CHALLENGE: Reproduce each of the following rows word for word, in the same order.

DATA FOR THE TASK:
= = = =

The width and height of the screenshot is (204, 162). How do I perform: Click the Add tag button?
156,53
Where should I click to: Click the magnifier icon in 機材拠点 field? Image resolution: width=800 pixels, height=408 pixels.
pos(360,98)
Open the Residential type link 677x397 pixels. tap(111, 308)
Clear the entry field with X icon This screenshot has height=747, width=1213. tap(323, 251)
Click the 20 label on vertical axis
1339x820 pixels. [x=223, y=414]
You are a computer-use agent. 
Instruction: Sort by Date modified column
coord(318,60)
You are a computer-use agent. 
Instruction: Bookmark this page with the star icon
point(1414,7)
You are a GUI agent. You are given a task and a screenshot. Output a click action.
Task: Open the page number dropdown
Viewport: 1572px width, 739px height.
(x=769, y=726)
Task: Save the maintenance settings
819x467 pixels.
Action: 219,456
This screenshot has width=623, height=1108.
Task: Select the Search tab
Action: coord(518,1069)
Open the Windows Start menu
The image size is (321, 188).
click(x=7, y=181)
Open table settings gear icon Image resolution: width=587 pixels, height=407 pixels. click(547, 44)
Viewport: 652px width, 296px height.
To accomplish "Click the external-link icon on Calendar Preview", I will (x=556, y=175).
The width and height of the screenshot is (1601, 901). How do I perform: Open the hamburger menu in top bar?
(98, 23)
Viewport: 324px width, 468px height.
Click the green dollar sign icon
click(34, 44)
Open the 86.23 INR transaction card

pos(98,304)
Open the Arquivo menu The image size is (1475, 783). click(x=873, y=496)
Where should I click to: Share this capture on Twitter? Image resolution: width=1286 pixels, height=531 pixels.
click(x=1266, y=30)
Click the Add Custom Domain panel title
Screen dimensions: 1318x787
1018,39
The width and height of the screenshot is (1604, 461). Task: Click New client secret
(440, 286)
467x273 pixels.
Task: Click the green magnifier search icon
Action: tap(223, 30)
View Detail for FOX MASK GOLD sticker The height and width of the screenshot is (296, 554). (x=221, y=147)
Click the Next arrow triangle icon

= = = =

ANSWER BELOW:
The width and height of the screenshot is (204, 162). How do I perform: Click the Add tag button?
156,53
Where should I click to: Click the magnifier icon in 機材拠点 field? Image resolution: width=800 pixels, height=408 pixels.
pos(360,98)
Open the Residential type link 677x397 pixels. tap(111, 308)
Clear the entry field with X icon This screenshot has height=747, width=1213. tap(323, 251)
Click the 20 label on vertical axis
1339x820 pixels. [x=223, y=414]
You are a computer-use agent. 
Instruction: Sort by Date modified column
coord(318,60)
You are a computer-use agent. 
Instruction: Bookmark this page with the star icon
point(1414,7)
You are a GUI agent. You are given a task and a screenshot. Output a click action.
Task: Open the page number dropdown
Viewport: 1572px width, 739px height.
(x=769, y=726)
Task: Save the maintenance settings
819x467 pixels.
Action: 219,456
This screenshot has width=623, height=1108.
Task: Select the Search tab
Action: coord(518,1069)
Open the Windows Start menu
The image size is (321, 188).
click(x=7, y=181)
Open table settings gear icon Image resolution: width=587 pixels, height=407 pixels. click(547, 44)
Viewport: 652px width, 296px height.
To accomplish "Click the external-link icon on Calendar Preview", I will (x=556, y=175).
The width and height of the screenshot is (1601, 901). How do I perform: Open the hamburger menu in top bar?
(98, 23)
Viewport: 324px width, 468px height.
Click the green dollar sign icon
click(34, 44)
Open the 86.23 INR transaction card

pos(98,304)
Open the Arquivo menu The image size is (1475, 783). click(x=873, y=496)
Where should I click to: Share this capture on Twitter? Image resolution: width=1286 pixels, height=531 pixels.
click(x=1266, y=30)
Click the Add Custom Domain panel title
Screen dimensions: 1318x787
1018,39
The width and height of the screenshot is (1604, 461). Task: Click New client secret
(440, 286)
467x273 pixels.
Task: Click the green magnifier search icon
Action: tap(223, 30)
View Detail for FOX MASK GOLD sticker The height and width of the screenshot is (296, 554). (x=221, y=147)
Click the Next arrow triangle icon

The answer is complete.